━━━━━ INPUT

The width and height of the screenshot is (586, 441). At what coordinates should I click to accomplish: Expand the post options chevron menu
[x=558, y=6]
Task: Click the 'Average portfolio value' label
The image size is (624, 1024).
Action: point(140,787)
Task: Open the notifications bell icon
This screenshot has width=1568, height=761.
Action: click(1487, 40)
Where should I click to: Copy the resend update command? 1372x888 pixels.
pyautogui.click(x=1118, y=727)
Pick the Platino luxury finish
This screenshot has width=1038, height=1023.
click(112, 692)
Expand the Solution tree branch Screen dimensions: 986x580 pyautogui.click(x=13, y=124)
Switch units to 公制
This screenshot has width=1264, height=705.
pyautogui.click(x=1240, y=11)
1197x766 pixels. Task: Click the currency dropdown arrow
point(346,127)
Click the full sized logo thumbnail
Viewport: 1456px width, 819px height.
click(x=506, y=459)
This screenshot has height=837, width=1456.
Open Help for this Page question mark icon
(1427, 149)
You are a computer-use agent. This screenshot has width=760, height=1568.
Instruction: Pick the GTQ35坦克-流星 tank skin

━━━━━━━━━━

All lines from the line containing "Open Help for this Page question mark icon" through the last line of the data are to be repeated exactly; no other line belongs in the answer.

SOLUTION FOR THIS TASK:
Open Help for this Page question mark icon
(1427, 149)
You are a computer-use agent. This screenshot has width=760, height=1568.
Instruction: Pick the GTQ35坦克-流星 tank skin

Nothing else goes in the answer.